▸ Listing:
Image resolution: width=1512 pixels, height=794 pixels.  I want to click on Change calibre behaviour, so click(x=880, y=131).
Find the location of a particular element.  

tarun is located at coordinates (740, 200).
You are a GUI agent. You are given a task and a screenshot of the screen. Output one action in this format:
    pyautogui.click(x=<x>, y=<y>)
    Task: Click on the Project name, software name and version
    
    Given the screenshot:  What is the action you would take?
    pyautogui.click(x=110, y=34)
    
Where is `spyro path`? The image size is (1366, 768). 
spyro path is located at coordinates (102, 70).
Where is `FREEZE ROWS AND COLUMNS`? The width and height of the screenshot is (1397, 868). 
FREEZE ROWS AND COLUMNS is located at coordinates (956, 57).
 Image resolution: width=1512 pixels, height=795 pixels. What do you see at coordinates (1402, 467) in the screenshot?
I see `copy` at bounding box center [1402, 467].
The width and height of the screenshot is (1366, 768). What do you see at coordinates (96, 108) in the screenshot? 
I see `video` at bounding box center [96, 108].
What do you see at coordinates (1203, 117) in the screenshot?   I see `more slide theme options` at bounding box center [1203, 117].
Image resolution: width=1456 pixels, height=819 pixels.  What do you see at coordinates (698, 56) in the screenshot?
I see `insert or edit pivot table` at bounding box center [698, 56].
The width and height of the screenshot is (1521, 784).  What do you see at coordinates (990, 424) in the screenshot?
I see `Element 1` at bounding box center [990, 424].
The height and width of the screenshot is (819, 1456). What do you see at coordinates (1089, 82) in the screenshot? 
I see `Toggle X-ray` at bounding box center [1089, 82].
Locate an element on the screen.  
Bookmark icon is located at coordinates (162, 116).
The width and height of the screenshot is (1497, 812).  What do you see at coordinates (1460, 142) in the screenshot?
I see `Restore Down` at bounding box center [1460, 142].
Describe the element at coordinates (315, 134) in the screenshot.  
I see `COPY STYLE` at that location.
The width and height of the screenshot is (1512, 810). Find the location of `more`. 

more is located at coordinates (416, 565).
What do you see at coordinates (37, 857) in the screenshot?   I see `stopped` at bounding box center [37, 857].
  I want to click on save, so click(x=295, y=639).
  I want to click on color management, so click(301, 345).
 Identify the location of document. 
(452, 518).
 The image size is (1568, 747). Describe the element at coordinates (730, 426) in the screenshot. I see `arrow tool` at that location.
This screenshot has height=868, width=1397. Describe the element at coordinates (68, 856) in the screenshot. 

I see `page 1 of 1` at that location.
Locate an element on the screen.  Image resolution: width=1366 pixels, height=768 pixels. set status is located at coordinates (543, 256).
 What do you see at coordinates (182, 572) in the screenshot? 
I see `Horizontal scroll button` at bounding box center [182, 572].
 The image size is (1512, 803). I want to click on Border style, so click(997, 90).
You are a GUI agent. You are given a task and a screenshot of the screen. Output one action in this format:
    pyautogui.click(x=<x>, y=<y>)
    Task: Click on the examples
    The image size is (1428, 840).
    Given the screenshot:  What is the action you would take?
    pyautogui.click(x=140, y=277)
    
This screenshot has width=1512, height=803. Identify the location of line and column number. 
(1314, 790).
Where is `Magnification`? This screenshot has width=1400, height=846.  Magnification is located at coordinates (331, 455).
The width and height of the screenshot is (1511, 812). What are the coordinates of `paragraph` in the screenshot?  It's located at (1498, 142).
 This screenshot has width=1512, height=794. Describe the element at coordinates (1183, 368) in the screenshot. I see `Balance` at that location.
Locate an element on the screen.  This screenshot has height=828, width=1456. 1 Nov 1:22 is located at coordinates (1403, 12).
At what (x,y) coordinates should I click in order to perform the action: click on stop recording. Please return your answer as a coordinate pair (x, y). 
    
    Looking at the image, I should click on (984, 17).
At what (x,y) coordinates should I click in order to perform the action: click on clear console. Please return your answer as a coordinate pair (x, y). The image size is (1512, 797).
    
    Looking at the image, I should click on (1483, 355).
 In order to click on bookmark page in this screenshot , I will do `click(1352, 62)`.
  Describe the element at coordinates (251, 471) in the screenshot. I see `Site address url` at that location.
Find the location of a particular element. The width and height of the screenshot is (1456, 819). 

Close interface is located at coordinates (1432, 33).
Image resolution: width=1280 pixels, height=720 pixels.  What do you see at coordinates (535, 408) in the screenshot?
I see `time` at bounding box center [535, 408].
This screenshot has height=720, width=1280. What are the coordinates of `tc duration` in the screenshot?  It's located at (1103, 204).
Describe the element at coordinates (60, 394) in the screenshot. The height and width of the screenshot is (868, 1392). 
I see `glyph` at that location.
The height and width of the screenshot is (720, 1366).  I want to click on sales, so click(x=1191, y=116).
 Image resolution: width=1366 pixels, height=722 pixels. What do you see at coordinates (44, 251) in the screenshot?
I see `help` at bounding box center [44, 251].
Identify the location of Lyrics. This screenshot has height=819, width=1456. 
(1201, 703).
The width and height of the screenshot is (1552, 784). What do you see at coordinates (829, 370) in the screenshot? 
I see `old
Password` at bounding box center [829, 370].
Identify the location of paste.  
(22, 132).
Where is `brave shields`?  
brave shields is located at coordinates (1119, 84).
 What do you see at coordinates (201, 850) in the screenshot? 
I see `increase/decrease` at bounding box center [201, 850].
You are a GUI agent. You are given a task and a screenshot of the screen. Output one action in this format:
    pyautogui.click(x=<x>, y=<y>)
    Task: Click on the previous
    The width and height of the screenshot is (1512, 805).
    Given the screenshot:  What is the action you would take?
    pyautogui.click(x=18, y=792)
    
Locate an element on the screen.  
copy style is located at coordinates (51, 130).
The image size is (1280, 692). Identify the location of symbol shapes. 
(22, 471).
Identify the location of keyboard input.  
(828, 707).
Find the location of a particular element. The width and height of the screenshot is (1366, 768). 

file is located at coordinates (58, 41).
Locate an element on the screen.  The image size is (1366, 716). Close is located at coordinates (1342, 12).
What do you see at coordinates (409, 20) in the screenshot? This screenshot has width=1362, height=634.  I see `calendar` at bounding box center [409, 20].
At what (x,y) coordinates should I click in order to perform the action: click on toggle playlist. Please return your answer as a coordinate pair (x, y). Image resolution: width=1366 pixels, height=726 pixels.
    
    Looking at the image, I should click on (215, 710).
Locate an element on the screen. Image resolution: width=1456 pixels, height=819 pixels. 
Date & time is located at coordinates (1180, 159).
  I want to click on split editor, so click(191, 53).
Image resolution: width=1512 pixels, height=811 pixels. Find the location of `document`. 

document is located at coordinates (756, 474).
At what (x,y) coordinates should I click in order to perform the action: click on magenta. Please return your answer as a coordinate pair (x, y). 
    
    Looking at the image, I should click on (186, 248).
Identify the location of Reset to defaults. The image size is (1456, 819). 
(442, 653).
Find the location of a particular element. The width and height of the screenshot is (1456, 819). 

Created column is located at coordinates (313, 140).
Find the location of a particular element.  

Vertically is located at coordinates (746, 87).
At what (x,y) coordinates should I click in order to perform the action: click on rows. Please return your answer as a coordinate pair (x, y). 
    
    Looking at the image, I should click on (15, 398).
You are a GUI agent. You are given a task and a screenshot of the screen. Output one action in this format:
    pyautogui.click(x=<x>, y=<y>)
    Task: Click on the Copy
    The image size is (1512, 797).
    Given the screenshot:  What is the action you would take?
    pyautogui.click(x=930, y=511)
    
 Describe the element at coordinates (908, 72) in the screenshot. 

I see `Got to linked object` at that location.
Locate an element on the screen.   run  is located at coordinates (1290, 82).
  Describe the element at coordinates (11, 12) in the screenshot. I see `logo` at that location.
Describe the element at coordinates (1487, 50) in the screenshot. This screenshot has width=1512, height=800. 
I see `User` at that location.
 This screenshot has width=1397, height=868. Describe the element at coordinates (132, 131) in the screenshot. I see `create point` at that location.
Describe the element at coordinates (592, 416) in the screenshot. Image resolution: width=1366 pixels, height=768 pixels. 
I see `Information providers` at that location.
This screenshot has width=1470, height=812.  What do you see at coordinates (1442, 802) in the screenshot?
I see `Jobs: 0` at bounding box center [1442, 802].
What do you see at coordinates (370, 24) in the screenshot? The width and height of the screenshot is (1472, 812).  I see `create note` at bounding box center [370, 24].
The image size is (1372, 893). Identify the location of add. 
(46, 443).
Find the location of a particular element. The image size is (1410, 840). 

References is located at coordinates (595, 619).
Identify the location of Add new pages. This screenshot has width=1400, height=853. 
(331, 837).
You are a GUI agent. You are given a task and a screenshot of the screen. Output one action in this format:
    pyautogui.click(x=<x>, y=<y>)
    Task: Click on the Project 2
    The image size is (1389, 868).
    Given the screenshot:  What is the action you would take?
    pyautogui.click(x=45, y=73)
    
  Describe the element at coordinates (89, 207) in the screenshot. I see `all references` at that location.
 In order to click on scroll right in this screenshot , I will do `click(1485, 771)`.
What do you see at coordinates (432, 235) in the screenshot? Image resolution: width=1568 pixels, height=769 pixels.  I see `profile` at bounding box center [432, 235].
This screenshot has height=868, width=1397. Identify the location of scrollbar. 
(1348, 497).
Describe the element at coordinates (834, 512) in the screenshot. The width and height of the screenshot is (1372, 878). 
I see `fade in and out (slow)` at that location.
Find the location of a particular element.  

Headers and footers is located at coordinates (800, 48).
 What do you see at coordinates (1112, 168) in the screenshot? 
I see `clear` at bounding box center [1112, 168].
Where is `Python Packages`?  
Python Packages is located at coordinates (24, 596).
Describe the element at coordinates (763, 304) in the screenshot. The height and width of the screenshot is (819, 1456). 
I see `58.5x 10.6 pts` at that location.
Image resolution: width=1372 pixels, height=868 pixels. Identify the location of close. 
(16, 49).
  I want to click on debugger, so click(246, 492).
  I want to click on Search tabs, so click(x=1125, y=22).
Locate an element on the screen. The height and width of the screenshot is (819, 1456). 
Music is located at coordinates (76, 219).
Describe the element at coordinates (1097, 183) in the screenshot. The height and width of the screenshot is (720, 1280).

▸ Aim:
Rewrite the lines of material above as a numbered list, omitting blank lines. Begin at the line that contains "Identify the location of document." and stop after the line that contains "coordinates (1403, 12).".

▸ Written solution:
1.  Identify the location of document. 
2. (452, 518).
3.  The image size is (1568, 747). Describe the element at coordinates (730, 426) in the screenshot. I see `arrow tool` at that location.
4. This screenshot has height=868, width=1397. Describe the element at coordinates (68, 856) in the screenshot. 
5. I see `page 1 of 1` at that location.
6. Locate an element on the screen.  Image resolution: width=1366 pixels, height=768 pixels. set status is located at coordinates (543, 256).
7.  What do you see at coordinates (182, 572) in the screenshot? 
8. I see `Horizontal scroll button` at bounding box center [182, 572].
9.  The image size is (1512, 803). I want to click on Border style, so click(997, 90).
10. You are a GUI agent. You are given a task and a screenshot of the screen. Output one action in this format:
11.     pyautogui.click(x=<x>, y=<y>)
12.     Task: Click on the examples
13.     The image size is (1428, 840).
14.     Given the screenshot:  What is the action you would take?
15.     pyautogui.click(x=140, y=277)
16. This screenshot has width=1512, height=803. Identify the location of line and column number. 
17. (1314, 790).
18. Where is `Magnification`? This screenshot has width=1400, height=846.  Magnification is located at coordinates (331, 455).
19. The width and height of the screenshot is (1511, 812). What are the coordinates of `paragraph` in the screenshot?  It's located at (1498, 142).
20.  This screenshot has width=1512, height=794. Describe the element at coordinates (1183, 368) in the screenshot. I see `Balance` at that location.
21. Locate an element on the screen.  This screenshot has height=828, width=1456. 1 Nov 1:22 is located at coordinates (1403, 12).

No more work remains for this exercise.